Fue de esta misma manera como titulé mi columna del 10 de octubre del pasado año, tres días después del sorpresivo y sanguinario inicio del último capítulo del conflicto árabe-israelí. Ya perdonarán que me autocite: “…los ataques de estos días en poco van a ayudar a mejorar la situación de una población al límite, aunque eso ya lo sabían los dirigentes de Hamás cuando, en busca de no sé qué ventaja estratégica en el tablero árabe, se embarcaron en esta delirante ofensiva. Si Gaza era ya un lugar difícilmente habitable, la venganza israelí lo va a convertir en un puro infierno”.

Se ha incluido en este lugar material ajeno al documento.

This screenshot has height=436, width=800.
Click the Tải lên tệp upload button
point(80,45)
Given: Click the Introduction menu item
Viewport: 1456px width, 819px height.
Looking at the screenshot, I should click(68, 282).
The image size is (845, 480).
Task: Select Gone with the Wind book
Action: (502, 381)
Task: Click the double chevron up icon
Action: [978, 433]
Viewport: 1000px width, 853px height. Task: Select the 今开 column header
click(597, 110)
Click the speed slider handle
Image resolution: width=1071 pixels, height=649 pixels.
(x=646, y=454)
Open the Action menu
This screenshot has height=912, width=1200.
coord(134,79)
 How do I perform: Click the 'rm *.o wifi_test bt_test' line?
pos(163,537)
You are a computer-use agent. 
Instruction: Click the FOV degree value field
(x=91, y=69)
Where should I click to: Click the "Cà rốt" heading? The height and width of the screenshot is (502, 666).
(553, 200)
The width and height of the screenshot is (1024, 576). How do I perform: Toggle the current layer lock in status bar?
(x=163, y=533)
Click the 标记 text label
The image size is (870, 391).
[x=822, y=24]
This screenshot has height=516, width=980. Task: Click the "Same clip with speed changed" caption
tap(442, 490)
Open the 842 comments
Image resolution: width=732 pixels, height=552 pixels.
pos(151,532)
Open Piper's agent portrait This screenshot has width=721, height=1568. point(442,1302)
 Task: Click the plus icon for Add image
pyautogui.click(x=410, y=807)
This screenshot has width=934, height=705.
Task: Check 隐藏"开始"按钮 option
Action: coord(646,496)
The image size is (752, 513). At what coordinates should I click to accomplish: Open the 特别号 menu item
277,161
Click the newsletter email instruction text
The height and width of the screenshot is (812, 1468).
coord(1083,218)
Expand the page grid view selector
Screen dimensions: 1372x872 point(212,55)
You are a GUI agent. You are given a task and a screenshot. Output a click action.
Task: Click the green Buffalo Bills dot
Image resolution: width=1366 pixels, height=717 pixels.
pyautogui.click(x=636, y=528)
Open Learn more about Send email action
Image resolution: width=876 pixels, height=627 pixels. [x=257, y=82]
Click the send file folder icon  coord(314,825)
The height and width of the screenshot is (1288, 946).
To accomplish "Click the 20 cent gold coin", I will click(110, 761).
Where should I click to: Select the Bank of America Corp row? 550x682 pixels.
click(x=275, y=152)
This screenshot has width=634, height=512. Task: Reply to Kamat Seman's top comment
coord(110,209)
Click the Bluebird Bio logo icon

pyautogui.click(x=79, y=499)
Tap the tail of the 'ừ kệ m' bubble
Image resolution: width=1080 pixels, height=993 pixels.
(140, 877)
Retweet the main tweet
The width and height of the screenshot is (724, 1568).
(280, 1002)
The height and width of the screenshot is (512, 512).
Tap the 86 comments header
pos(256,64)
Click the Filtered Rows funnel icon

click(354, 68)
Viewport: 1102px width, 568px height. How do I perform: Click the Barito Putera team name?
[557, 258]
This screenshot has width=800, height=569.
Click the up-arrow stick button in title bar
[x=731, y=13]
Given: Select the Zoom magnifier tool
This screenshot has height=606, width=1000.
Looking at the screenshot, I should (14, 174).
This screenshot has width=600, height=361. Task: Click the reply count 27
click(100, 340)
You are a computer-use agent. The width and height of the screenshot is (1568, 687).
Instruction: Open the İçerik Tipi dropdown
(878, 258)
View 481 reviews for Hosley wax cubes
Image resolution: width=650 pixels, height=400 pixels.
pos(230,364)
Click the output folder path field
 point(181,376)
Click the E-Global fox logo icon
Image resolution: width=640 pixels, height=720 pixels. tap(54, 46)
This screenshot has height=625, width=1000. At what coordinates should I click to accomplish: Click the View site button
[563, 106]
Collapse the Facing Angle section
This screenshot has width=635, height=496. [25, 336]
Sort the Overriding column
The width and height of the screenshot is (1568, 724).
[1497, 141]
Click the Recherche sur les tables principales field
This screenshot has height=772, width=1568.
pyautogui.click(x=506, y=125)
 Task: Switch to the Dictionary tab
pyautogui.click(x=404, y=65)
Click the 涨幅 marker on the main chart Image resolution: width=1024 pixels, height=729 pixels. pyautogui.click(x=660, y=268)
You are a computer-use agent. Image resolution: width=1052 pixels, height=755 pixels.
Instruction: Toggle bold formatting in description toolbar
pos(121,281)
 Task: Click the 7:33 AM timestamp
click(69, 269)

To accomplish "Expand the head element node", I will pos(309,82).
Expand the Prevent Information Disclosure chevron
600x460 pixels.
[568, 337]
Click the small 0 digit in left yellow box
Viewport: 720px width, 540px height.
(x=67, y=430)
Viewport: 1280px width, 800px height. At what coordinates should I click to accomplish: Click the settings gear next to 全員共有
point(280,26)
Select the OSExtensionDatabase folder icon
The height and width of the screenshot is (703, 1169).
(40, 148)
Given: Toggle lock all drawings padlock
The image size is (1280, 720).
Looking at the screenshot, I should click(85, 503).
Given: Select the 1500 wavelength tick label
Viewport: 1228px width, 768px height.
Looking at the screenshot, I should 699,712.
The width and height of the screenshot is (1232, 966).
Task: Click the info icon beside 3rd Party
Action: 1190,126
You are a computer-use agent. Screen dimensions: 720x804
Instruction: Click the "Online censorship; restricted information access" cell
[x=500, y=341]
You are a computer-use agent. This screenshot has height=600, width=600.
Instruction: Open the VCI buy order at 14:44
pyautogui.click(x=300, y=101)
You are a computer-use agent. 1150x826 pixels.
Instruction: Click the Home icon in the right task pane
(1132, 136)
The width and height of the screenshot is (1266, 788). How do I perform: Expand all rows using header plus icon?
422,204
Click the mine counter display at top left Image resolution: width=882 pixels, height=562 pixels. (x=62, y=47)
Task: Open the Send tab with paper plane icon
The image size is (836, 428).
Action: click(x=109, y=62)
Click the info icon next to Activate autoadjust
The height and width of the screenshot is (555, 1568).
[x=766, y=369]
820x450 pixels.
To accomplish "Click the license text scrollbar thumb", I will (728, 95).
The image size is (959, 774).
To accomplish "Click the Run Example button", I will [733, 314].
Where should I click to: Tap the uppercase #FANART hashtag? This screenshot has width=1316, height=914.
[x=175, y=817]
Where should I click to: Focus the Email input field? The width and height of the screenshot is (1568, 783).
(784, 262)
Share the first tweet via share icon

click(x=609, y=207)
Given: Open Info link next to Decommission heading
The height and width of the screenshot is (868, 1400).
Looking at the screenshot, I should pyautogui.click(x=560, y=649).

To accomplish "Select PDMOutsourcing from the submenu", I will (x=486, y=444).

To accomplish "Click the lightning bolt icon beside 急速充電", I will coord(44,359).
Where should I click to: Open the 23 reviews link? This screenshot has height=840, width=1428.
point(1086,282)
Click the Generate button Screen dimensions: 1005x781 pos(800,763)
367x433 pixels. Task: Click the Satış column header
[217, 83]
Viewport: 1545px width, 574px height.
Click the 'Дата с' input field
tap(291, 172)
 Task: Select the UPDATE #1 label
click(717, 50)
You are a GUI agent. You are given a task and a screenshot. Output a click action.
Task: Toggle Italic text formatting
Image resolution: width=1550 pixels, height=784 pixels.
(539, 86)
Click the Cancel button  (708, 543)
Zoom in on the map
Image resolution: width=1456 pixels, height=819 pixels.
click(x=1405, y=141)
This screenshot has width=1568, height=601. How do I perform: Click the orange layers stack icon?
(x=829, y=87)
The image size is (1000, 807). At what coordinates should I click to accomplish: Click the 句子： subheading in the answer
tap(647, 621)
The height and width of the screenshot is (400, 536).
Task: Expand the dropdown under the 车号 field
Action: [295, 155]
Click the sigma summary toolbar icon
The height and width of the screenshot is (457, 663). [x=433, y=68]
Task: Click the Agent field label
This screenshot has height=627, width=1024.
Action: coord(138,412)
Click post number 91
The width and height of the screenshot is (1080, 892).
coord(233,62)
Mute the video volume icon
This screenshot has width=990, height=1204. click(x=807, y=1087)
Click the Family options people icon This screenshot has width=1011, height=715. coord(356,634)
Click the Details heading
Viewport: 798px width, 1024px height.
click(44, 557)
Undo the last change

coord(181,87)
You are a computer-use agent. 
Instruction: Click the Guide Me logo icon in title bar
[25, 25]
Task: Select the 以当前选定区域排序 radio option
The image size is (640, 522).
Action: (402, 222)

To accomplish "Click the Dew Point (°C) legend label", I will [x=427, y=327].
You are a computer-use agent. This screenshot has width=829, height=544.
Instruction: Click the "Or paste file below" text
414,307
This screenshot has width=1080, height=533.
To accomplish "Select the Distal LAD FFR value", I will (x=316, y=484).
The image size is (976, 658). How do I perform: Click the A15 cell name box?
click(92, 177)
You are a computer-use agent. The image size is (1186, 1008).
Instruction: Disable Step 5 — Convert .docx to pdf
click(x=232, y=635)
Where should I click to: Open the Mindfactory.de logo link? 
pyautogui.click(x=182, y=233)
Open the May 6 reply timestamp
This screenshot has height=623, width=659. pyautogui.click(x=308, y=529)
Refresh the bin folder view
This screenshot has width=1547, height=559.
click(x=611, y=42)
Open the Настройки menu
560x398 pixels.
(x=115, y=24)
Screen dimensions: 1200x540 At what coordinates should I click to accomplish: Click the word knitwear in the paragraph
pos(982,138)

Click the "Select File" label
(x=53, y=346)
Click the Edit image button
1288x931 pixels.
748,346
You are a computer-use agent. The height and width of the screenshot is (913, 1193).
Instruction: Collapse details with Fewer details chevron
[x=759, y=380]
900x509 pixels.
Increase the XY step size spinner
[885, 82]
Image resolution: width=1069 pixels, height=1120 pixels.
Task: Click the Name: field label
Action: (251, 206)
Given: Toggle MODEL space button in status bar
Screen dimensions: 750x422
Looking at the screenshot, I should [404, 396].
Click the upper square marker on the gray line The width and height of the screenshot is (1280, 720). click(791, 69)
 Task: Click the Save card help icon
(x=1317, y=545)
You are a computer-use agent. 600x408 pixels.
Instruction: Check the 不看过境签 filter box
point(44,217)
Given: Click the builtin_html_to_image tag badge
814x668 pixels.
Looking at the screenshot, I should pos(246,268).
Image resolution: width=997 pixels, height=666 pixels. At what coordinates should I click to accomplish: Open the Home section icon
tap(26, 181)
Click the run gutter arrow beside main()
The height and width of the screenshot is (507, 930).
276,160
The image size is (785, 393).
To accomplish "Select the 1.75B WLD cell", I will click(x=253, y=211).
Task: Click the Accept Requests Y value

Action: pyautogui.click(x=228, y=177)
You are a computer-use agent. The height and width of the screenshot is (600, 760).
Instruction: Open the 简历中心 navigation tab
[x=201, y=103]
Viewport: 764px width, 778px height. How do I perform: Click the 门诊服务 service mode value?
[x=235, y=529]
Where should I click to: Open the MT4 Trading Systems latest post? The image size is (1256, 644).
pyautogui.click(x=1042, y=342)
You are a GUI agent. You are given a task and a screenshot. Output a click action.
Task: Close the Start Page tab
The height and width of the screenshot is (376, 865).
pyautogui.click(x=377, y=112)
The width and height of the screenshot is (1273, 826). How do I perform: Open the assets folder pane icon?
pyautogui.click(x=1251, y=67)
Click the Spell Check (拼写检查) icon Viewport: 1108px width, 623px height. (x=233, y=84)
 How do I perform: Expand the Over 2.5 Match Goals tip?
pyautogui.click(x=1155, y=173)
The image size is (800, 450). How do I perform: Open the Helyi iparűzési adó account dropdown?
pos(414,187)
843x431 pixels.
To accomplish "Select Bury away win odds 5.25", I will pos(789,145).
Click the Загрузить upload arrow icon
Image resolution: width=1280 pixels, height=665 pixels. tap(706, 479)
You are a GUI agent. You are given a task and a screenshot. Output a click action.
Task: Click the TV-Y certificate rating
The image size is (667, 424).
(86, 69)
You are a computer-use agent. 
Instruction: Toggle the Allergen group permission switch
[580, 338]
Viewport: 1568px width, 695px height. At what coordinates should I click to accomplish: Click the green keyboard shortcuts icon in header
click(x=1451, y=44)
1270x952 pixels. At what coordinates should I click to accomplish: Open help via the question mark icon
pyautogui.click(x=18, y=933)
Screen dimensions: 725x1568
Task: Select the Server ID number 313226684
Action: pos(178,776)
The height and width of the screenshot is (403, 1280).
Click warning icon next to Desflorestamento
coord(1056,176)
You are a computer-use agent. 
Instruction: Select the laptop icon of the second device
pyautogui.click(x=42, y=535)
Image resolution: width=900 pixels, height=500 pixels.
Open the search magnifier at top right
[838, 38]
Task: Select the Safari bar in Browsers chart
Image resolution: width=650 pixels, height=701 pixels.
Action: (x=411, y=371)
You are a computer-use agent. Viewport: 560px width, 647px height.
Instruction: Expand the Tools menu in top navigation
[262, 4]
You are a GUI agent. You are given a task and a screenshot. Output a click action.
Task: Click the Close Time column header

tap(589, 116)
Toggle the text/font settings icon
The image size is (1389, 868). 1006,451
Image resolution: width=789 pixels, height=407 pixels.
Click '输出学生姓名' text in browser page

Está claro que me quedé corto en la previsión del espanto. La represalia masiva del Estado judío por la humillante ofensiva del 7 de octubre no solo ha desencadenado una implacable carnicería que todavía continúa en el estrecho territorio de la Franja, sino que está ya provocando un escenario sangrientamente parecido en el Líbano, en vísperas de una ampliación del conflicto que puede llegar a tener incidencia planetaria. Nada de eso estaría ocurriendo sin la complicidad de Estados Unidos, sobre todo, pero también sin la inacción europea.
No hace mucho preguntaba un periodista a Josep Borrell, el jefe de la diplomacia comunitaria, por qué la UE no había aplicado a Israel por la masacre gazatí parecidas sanciones a las impuestas a Rusia por su ataque a Ucrania. El político catalán salía por peteneras, balbuceando algo tan obvio como que no son los mismos casos.
Ahora que a Netanyahu no lo para ni Cristo que lo fundó, Occidente anda preocupado por las consecuencias que un ataque israelí a Irán pueda tener en el abastecimiento petrolífero mundial. El maldito petróleo, lo único que realmente importa. Lo siento, pero a nosotros también nos va a tocar. Ojalá que solo sea en el bolsillo.